Kaynak Metin:
····················

Gazeteci yazar Murat Kışlalı, GÖZLEM’in ülke gündeminde olan konu ve gelişmelerle ilgili sorularını cevapladı. Kışlalı, 15 Temmuz hain darbe girişimi sonrasında gündeme gelen “Kayıp Silahlar”, gündemdeki yerini koruyan “erken bir baskın seçim”, TRT’nin yönetiminde yapılan “yeni atamalar”, MHP Genel Başkanı ile AKP Genel Başkanı ve Cumhurbaşkanı’nın muhalefeti kast ederek “iktidarın teslim edilmeyeceği… verilmeyeceği” şeklindeki ifadeleri hakkında açıklamalarda bulundu. İşte görüşleri…
********
GÖZLEM – “Kayıp silahlar” konusu milyonları “can kaybı” endişesi içinde bırakarak gündemin başındaki yerini koruyor. TC vatandaşlarını tatmin edici bir “devlet açıklaması” yok. Siz ne düşünüyorsunuz?

····················

Sayfa ve ekran işaretleme verileri
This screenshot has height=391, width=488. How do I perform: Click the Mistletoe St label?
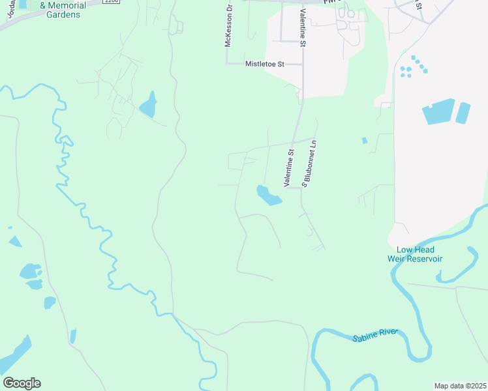(x=265, y=64)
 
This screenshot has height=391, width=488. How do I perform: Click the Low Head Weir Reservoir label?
(x=419, y=254)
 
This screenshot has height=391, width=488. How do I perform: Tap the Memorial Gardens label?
(x=63, y=10)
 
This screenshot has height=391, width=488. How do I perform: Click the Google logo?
(x=22, y=383)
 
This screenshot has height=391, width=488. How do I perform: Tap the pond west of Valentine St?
(x=268, y=195)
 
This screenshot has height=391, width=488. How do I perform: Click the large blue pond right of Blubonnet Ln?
(x=438, y=111)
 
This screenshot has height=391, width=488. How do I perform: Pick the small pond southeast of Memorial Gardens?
(x=148, y=104)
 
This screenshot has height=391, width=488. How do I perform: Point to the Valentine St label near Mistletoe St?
(x=302, y=28)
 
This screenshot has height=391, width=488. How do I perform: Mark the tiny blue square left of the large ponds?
(x=364, y=140)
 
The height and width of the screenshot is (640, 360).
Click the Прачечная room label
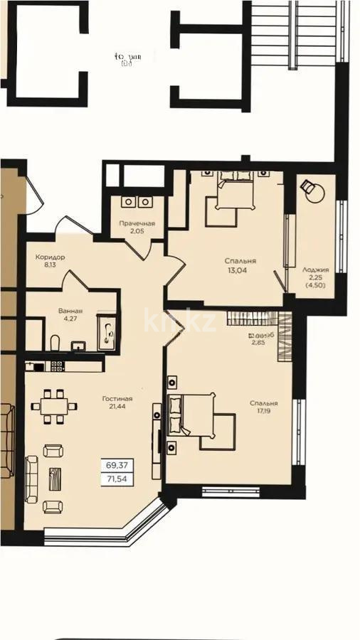click(137, 224)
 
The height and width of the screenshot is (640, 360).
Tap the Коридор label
click(51, 257)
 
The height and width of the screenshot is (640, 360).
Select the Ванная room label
click(70, 311)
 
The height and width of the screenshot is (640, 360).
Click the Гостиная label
click(117, 399)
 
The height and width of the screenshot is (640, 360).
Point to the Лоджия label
click(315, 270)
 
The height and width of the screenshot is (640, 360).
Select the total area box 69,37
click(117, 465)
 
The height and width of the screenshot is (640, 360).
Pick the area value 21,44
click(117, 408)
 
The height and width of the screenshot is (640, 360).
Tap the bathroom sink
click(79, 346)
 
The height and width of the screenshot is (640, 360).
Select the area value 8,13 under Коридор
click(51, 266)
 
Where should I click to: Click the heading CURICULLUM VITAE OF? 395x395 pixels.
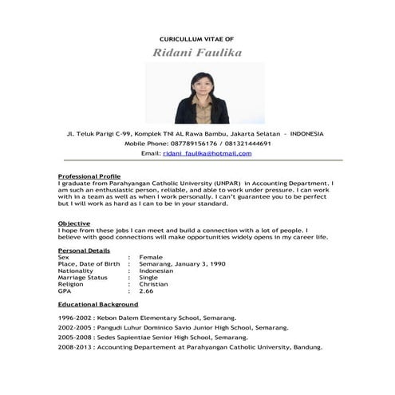196,38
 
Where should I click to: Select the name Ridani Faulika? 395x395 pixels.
196,53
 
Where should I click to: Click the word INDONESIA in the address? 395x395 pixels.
307,134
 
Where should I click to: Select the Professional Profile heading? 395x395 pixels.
89,176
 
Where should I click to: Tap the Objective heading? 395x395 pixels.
74,223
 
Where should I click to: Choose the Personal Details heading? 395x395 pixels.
84,251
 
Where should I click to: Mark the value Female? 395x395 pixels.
151,258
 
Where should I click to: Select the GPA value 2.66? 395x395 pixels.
146,290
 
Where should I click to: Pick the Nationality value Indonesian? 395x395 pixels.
156,271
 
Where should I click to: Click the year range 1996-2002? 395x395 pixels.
75,318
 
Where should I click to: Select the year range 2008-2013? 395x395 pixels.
75,348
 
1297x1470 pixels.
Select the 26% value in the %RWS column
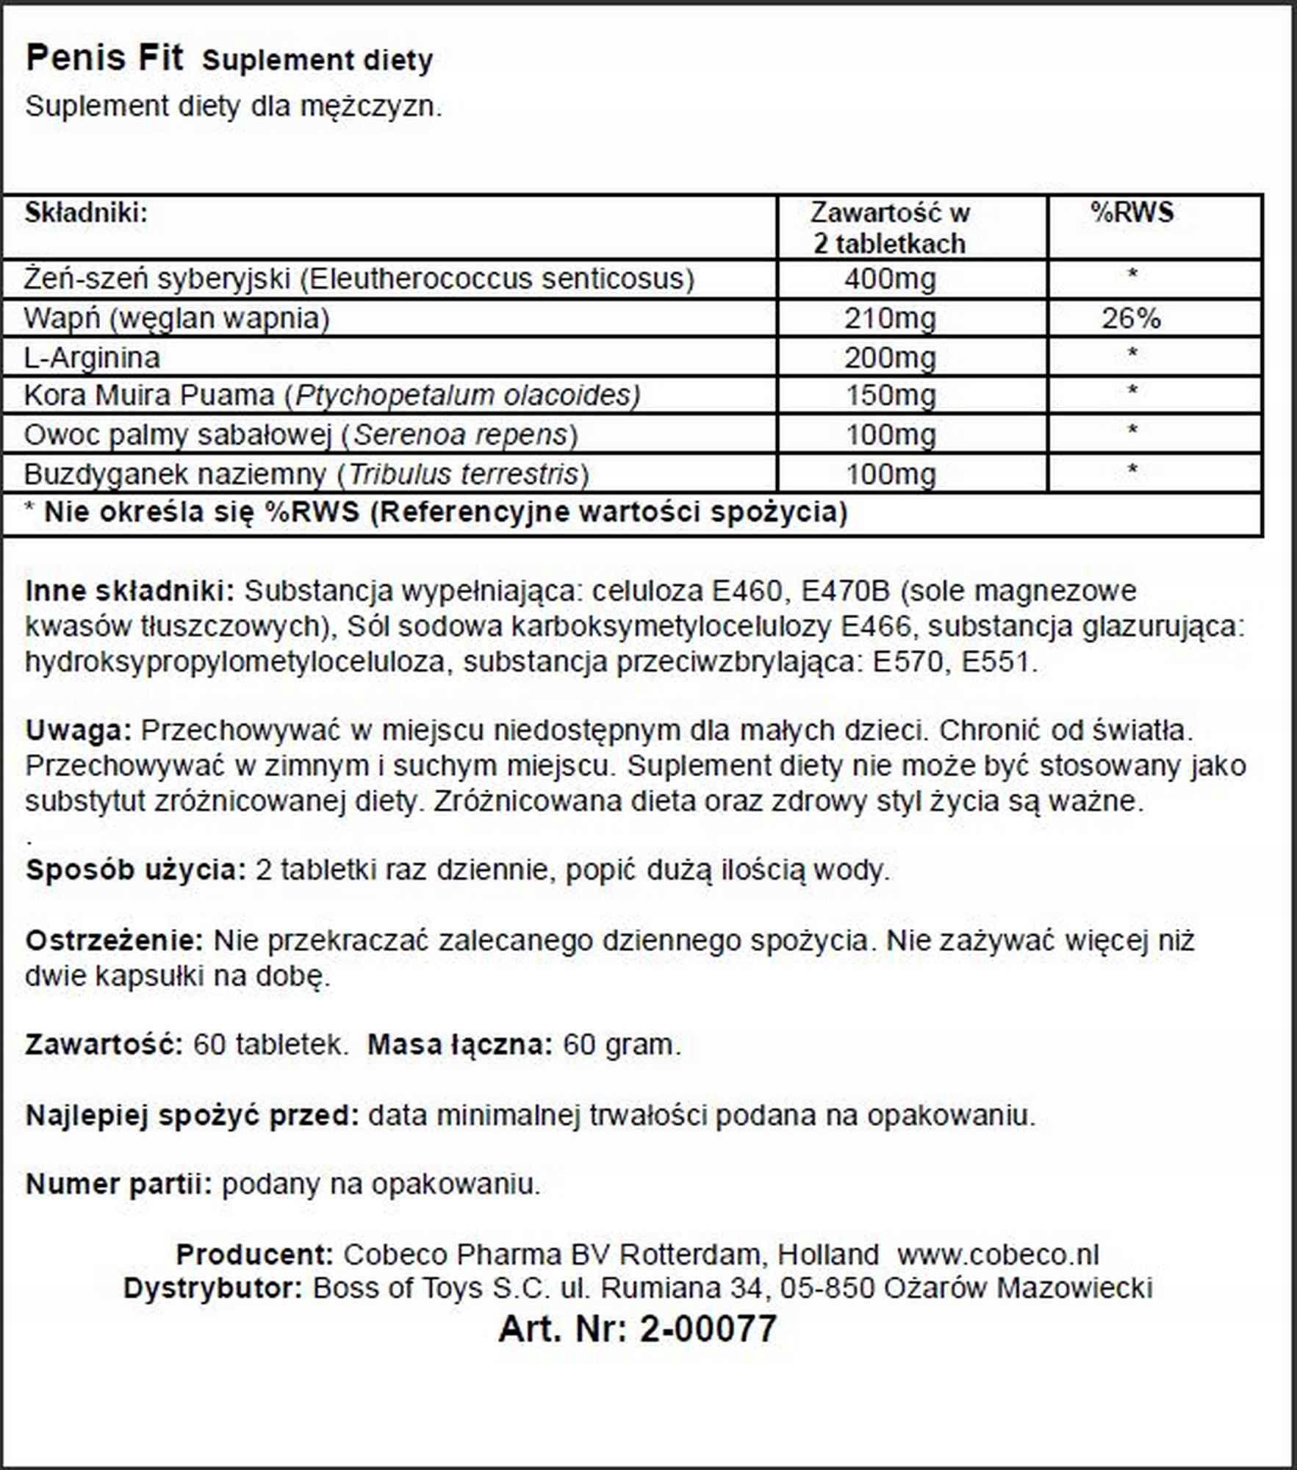pyautogui.click(x=1131, y=318)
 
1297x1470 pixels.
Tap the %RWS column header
pyautogui.click(x=1132, y=213)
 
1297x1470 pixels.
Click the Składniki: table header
pyautogui.click(x=86, y=213)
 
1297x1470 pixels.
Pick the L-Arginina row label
pyautogui.click(x=92, y=358)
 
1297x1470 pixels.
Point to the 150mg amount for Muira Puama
pyautogui.click(x=891, y=395)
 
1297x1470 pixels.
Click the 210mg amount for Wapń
pyautogui.click(x=890, y=318)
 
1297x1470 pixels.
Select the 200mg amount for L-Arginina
pyautogui.click(x=890, y=358)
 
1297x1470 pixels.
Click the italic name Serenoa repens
pyautogui.click(x=461, y=435)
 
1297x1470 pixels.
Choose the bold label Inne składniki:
pyautogui.click(x=129, y=591)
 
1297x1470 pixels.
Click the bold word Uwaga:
pyautogui.click(x=78, y=731)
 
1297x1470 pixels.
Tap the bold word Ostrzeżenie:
pyautogui.click(x=115, y=940)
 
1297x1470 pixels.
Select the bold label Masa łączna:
pyautogui.click(x=459, y=1044)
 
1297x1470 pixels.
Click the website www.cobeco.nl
pyautogui.click(x=997, y=1255)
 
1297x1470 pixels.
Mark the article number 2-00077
pyautogui.click(x=708, y=1329)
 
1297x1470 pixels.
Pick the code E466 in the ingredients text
pyautogui.click(x=876, y=626)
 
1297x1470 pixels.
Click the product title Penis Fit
pyautogui.click(x=104, y=59)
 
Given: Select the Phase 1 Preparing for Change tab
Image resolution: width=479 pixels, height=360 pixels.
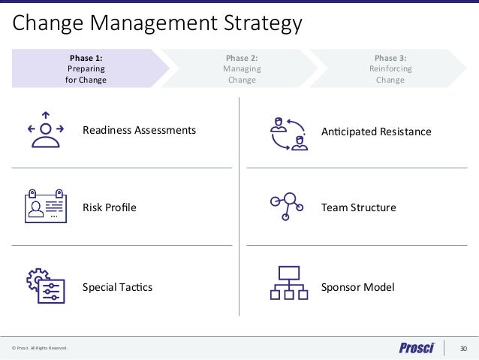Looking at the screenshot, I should [x=86, y=68].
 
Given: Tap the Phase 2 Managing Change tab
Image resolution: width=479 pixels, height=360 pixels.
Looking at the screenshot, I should [x=242, y=68].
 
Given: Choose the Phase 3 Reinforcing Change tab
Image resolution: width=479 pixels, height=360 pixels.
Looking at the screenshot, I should [x=390, y=68].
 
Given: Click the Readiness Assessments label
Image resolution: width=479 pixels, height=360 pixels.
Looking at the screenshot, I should [x=139, y=130].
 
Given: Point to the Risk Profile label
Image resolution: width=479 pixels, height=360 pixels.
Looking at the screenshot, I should [x=110, y=207].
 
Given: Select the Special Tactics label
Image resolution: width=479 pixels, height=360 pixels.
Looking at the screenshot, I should [x=117, y=287].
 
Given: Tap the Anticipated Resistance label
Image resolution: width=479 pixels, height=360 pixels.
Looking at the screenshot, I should [x=376, y=132].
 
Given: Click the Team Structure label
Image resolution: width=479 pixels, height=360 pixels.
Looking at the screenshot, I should [x=358, y=207].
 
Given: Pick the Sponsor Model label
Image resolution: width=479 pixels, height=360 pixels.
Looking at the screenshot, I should [x=357, y=287].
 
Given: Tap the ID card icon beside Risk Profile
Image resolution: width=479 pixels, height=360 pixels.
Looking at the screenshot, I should [x=45, y=205].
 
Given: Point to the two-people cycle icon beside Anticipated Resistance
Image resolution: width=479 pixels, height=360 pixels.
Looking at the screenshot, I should [x=288, y=132].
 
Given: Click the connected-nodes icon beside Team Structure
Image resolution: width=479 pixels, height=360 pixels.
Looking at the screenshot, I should [x=286, y=206].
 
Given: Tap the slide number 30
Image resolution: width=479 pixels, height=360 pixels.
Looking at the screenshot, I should [x=463, y=348].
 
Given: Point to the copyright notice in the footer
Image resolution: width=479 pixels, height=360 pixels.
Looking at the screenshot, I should [x=40, y=349].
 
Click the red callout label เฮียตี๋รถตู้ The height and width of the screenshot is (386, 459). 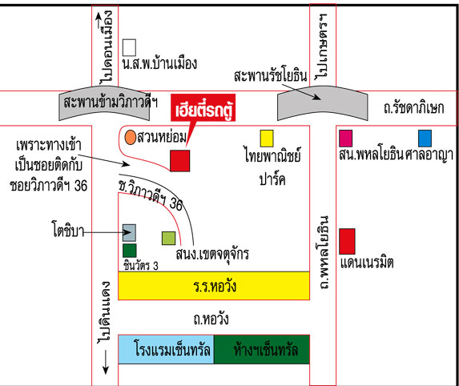(x=203, y=107)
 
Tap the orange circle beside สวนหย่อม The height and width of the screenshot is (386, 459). (x=131, y=137)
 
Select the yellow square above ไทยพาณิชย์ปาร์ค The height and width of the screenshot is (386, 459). (x=267, y=139)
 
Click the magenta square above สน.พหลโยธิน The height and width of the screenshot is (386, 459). (x=345, y=139)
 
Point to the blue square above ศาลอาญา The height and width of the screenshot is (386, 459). (x=425, y=139)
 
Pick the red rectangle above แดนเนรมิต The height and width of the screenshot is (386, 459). (x=347, y=241)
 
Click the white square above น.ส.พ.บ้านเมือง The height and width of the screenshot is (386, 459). (x=129, y=47)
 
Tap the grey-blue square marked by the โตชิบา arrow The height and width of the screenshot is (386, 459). (x=129, y=233)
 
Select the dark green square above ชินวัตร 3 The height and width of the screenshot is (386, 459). (x=130, y=251)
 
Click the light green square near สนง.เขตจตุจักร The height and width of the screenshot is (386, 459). (x=168, y=238)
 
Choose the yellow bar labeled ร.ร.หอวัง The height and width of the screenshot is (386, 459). (x=214, y=286)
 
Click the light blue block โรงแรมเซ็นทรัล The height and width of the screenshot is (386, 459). (x=167, y=349)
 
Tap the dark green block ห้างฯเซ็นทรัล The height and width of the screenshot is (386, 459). (x=262, y=349)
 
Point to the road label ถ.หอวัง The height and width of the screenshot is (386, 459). (x=211, y=319)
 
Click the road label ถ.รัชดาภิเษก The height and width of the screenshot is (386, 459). (x=413, y=107)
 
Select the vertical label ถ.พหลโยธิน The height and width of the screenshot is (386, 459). (x=324, y=252)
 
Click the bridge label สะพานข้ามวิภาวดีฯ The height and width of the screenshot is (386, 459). (x=111, y=103)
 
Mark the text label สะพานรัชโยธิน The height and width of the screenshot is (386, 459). (x=270, y=76)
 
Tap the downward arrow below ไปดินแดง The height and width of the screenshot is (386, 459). (x=106, y=362)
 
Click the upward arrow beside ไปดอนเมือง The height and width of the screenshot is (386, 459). (x=99, y=20)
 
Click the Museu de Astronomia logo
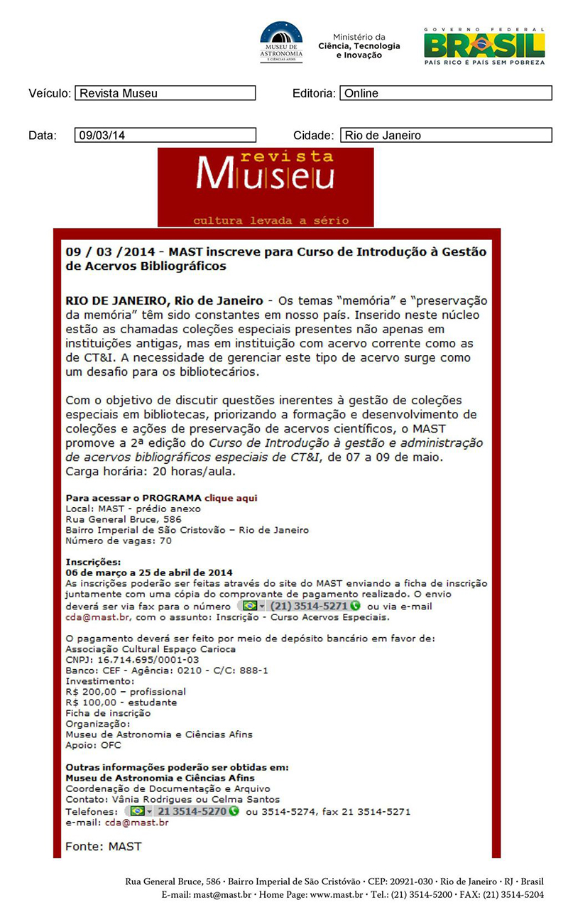pyautogui.click(x=281, y=43)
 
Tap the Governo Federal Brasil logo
pyautogui.click(x=484, y=45)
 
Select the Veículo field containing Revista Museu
pyautogui.click(x=165, y=93)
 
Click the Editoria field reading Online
pyautogui.click(x=445, y=93)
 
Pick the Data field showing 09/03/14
pyautogui.click(x=165, y=135)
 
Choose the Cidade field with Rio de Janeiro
pyautogui.click(x=445, y=135)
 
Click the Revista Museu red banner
pyautogui.click(x=265, y=187)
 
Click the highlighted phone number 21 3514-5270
pyautogui.click(x=182, y=811)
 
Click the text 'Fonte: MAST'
pyautogui.click(x=104, y=846)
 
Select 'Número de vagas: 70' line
pyautogui.click(x=118, y=541)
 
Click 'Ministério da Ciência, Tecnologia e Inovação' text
pyautogui.click(x=359, y=46)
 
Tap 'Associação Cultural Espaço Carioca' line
pyautogui.click(x=151, y=649)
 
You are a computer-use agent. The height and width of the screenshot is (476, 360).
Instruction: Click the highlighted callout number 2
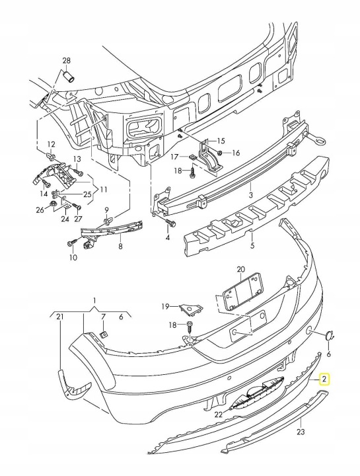click(324, 379)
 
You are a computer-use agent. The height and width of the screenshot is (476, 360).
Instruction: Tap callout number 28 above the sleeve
click(67, 60)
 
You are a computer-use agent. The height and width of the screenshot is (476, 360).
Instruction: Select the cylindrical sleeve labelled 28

····················

Yönerge A:
Kaynak metinde "Gazeteci yazar Murat" ifadesinden başlayıp "Siz ne düşünüyorsunuz?" ifadesi de dahil olmak üzere aradaki bölümü aynen yeniden yazın.
Yönerge B:
Kaynak metindeki GÖZLEM sorusuna göre "Kayıp silahlar" konusu gündemin başındaki yerini neden koruyor? Bir ile üç cümle arasında açıklayın.

Tam Yanıt A:
Gazeteci yazar Murat Kışlalı, GÖZLEM’in ülke gündeminde olan konu ve gelişmelerle ilgili sorularını cevapladı. Kışlalı, 15 Temmuz hain darbe girişimi sonrasında gündeme gelen “Kayıp Silahlar”, gündemdeki yerini koruyan “erken bir baskın seçim”, TRT’nin yönetiminde yapılan “yeni atamalar”, MHP Genel Başkanı ile AKP Genel Başkanı ve Cumhurbaşkanı’nın muhalefeti kast ederek “iktidarın teslim edilmeyeceği… verilmeyeceği” şeklindeki ifadeleri hakkında açıklamalarda bulundu. İşte görüşleri…
********
GÖZLEM – “Kayıp silahlar” konusu milyonları “can kaybı” endişesi içinde bırakarak gündemin başındaki yerini koruyor. TC vatandaşlarını tatmin edici bir “devlet açıklaması” yok. Siz ne düşünüyorsunuz?

Tam Yanıt B:
Konu, milyonları "can kaybı" endişesi içinde bıraktığı için gündemin başındaki yerini koruyor. Soruda ayrıca TC vatandaşlarını tatmin edici bir "devlet açıklaması" olmadığı belirtiliyor.